When the underpinnings of the first Independence Day were being considered, John Adams wrote: "It ought to be solemnized with pomp and people, with shows, games, sports, guns, bells, bonfires and illuminations."
Maybe good pal Thomas Jefferson edited out, "And death-defying big-league greed."
STREET-BEATIN': The NBA is planning to allow Turner Sports broadcasters Kevin Harlan, Ian Eagle and Brian Anderson to enter and exit "The Mickey Bubble" with no player interface to fulfill other obligations. (Harlan and Eagle have NFL commitments; Anderson is the TV voice of the Milwaukee Brewers.) ...
That disconnect between Fox Sports and the U.S. Golf Association was a blessing for all; The two went together as well as a sand wedge and a water balloon. (NBC and The Golf Channel will now televise the delayed 2020 U.S. Open from Winged Foot (N.Y.) Sept. 17-20). ...
Has any non-sycophant ever used the words "Phil Mickelson" and "genuinely likable" in the same sentence? (Ol' Toothy makes Don Johnson's David Simms in "Tin Cup" look warm and fuzzy.) ...
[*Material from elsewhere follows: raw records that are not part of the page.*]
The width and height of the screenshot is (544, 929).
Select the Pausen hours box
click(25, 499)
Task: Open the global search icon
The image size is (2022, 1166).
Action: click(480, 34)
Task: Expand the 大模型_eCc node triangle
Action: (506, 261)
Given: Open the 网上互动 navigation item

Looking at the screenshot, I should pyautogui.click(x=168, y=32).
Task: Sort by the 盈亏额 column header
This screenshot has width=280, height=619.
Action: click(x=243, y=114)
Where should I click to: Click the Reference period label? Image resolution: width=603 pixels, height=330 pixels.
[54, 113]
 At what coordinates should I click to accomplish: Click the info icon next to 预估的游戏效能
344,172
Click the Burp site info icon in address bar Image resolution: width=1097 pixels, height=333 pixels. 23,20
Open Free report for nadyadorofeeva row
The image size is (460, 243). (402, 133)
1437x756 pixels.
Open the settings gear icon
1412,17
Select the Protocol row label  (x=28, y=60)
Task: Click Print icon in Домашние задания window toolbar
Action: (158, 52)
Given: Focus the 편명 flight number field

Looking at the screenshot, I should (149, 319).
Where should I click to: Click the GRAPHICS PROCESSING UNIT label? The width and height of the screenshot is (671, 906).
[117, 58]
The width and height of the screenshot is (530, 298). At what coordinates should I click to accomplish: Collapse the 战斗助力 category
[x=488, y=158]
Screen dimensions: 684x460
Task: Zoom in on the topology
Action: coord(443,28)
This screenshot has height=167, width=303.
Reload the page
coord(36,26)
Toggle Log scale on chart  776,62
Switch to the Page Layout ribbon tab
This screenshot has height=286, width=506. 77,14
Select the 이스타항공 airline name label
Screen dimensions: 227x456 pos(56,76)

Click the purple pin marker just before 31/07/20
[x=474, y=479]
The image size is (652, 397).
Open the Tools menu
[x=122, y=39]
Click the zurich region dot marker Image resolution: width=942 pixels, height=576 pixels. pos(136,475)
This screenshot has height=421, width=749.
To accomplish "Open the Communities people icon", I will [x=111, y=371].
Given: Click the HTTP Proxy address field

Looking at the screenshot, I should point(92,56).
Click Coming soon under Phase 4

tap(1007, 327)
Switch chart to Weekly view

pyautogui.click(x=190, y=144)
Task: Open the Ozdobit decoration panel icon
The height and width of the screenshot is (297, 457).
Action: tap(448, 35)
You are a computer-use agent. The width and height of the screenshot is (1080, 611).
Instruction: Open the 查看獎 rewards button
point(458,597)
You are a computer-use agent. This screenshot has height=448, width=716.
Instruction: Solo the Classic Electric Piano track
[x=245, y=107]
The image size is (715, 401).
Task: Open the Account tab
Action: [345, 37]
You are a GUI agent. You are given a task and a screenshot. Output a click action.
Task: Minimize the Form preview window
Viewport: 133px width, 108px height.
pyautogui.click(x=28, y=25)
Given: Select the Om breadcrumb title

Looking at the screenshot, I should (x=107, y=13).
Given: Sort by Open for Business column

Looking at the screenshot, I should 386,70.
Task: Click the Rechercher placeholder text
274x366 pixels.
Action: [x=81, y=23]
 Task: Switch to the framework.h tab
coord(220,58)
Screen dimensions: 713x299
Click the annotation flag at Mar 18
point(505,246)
At least one informed radio expert insists that the remote tandem of Mike Golic Sr. and Trey Wingo has been picking up ground in "key demos" vs. Mike Mulligan and buttons-off David Haugh. (June numbers at both ESPN-AM (1000) and WSCR-AM (670) are expected to be Arctic brutal; First station to give out promotional ear muffs and mittens wins.) ...
Anthony Petrillo and lounging staff at Arlington Park have been fielding calls about tardy refunds from the postponed original Kentucky Derby date of May 2. (Just another sign of current AP inefficiency; Maybe it has something to do with "shareholder value" at Churchill Downs Inc.) ...
"I Grew Up Listening to You" -- the autobiography of innovative Bulls public-address announcer Tommy Edwards -- embodies "labor of love" (Amazon, $14.99). (His deep reverence for Larry Lujack extends to correct recall of the winters when "Super Jock" was a regular in The Eskimo Open at Buffalo Grove Golf Club and later Cog Hill.) ...
As a relic of "pandemic virtual," Jim Rose's kitchen may yet wind up in the Museum of Broadcast Communications. (Complete with old Peter Desnoes/WLS-Channel 7 coffee mugs.) ...
And perennial trainers champ Larry "High Strike" Rivelli, asked if his 100-horse stable could sweep all of the projected 240 races at Arlington's dotty 2020 meet, deadpanned, "Well ... not all 240."